- **GIVEN INFORMATION**
____
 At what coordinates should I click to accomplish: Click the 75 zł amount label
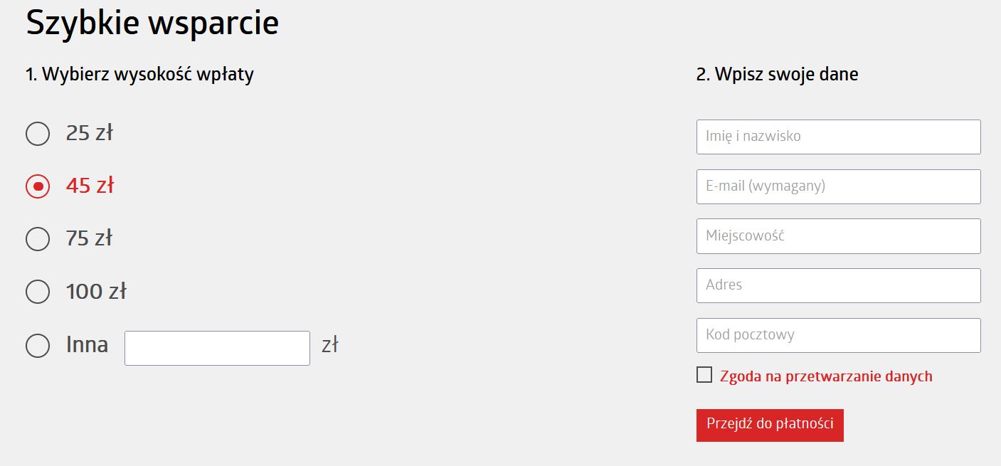pyautogui.click(x=89, y=238)
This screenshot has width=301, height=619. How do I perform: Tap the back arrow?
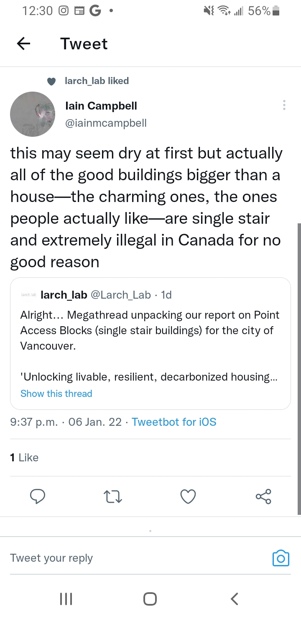[x=23, y=43]
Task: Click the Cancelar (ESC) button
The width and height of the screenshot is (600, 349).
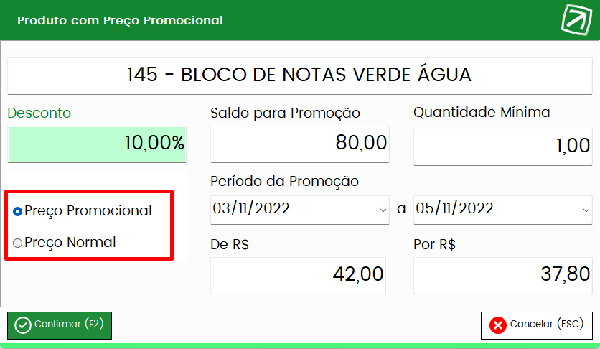Action: click(x=537, y=325)
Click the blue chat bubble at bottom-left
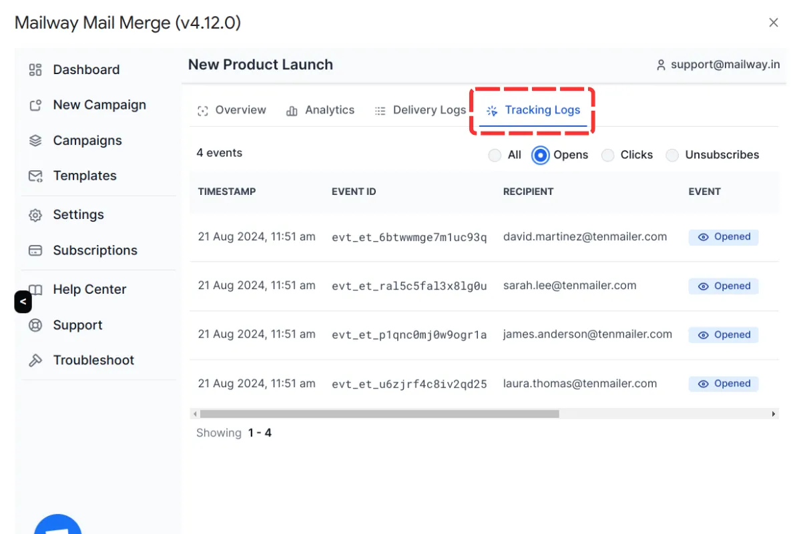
____
- **HOW TO COMPLETE THIS TASK**
Only the pictures are to be left out; the rest of the material above should be printed verbatim.

- **TASK ANSWER**
 At what coordinates should I click to accomplish: Click the 75 zł amount label
pyautogui.click(x=89, y=238)
This screenshot has width=301, height=619. How do I perform: Tap the back arrow?
[x=23, y=43]
Task: Click the Cancelar (ESC) button
The width and height of the screenshot is (600, 349).
Action: click(x=537, y=325)
Click the blue chat bubble at bottom-left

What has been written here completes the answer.